Exercise instructions — A single number is the answer: the count of lines in these records with "computer" in them.

Source records
☆ ☆ ☆ ☆ ☆ ☆ ☆
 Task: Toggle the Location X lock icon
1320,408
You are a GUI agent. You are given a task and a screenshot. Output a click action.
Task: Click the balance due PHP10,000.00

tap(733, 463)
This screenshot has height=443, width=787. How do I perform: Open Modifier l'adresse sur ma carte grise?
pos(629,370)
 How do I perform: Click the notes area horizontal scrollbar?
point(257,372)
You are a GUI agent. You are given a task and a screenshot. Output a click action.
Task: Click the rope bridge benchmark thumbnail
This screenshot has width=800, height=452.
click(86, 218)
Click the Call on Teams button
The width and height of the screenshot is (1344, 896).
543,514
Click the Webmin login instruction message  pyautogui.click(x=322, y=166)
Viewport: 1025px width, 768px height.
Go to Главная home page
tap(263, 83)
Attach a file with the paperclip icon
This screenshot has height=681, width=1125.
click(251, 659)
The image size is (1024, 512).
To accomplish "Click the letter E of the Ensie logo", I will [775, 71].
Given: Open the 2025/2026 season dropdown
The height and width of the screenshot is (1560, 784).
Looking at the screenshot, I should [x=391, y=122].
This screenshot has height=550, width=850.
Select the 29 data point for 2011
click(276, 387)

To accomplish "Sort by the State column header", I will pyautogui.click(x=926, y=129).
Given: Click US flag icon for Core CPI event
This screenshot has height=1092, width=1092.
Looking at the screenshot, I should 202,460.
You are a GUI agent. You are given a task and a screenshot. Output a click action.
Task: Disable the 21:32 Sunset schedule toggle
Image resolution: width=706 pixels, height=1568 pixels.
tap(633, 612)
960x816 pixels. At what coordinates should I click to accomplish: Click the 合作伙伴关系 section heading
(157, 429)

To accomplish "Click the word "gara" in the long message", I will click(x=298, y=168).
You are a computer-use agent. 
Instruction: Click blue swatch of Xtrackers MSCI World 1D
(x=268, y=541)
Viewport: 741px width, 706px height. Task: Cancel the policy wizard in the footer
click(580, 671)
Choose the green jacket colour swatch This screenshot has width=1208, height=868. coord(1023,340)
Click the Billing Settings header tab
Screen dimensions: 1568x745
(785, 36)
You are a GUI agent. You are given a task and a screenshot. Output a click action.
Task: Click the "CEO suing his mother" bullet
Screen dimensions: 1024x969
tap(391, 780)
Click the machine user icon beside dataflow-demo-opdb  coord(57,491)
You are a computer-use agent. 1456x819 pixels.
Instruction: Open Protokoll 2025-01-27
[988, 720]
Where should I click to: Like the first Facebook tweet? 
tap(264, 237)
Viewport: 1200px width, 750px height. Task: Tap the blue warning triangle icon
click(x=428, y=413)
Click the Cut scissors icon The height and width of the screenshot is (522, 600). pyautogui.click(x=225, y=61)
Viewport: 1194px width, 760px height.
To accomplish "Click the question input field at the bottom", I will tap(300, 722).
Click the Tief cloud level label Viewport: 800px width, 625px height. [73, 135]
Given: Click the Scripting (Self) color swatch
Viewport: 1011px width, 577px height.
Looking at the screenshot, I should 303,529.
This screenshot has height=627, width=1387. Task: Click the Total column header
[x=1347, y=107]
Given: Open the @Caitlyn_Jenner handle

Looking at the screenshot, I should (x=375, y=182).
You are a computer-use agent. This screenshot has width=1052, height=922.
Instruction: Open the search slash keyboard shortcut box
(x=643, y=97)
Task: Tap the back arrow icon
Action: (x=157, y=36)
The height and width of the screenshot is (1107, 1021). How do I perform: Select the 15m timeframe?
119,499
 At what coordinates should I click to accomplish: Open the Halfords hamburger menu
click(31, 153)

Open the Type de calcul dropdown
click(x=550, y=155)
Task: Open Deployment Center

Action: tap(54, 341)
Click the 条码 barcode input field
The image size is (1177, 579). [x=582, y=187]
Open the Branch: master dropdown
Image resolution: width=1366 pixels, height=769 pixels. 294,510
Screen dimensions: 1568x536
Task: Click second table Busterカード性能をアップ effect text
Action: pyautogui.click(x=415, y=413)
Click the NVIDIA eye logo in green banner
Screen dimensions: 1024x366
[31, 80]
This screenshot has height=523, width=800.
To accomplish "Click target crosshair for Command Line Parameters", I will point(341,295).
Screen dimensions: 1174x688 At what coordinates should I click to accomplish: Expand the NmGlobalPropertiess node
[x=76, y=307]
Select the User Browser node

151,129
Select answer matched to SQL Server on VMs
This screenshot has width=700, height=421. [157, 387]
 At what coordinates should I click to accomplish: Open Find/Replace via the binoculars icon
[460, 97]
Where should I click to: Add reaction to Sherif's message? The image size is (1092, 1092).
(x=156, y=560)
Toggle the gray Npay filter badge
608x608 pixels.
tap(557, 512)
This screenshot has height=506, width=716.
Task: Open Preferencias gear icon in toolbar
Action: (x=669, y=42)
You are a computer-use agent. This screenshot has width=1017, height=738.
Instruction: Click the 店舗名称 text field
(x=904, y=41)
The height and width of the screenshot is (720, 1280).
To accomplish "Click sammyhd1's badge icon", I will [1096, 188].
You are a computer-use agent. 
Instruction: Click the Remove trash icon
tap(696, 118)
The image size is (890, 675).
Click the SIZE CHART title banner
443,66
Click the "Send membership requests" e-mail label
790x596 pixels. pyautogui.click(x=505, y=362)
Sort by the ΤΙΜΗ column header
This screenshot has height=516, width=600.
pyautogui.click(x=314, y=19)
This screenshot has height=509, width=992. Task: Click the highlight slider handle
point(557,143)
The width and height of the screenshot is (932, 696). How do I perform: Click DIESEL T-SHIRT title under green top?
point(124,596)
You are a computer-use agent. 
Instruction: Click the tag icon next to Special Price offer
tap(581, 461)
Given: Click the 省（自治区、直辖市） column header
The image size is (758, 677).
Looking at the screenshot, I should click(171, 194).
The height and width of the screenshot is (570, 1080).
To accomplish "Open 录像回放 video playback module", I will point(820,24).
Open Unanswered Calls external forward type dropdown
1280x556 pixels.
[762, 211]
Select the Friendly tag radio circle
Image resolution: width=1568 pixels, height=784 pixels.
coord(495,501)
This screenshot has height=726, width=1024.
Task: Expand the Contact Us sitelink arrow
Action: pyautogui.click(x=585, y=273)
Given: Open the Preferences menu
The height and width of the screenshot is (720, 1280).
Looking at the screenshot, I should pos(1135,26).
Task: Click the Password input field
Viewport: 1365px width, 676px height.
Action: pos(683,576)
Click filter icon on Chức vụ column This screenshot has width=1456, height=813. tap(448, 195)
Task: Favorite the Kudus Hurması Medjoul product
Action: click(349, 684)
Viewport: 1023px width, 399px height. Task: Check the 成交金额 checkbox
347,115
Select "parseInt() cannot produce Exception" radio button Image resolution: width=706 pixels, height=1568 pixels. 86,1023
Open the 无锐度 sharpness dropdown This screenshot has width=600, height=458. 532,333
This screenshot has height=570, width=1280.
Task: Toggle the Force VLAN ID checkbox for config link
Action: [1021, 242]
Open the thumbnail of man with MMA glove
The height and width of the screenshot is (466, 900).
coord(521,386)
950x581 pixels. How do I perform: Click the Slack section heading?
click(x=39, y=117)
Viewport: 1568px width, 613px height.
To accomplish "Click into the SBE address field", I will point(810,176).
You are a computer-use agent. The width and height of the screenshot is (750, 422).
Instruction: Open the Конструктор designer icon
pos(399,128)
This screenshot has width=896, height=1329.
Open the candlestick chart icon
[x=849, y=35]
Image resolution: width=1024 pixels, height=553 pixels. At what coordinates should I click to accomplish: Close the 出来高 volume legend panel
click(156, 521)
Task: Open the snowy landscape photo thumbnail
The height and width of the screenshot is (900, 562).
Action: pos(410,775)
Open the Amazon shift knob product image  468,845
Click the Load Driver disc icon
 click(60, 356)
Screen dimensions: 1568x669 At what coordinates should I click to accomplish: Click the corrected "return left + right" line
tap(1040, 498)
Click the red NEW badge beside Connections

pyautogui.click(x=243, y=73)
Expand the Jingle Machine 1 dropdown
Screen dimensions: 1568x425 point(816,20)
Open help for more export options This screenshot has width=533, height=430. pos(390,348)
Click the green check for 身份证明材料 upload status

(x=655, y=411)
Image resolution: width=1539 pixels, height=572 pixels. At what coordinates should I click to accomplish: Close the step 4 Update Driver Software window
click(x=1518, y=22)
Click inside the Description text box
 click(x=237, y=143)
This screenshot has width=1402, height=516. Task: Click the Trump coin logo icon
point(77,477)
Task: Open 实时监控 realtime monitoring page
☆ ☆ ☆ ☆ ☆ ☆ ☆
Response for this exercise — 7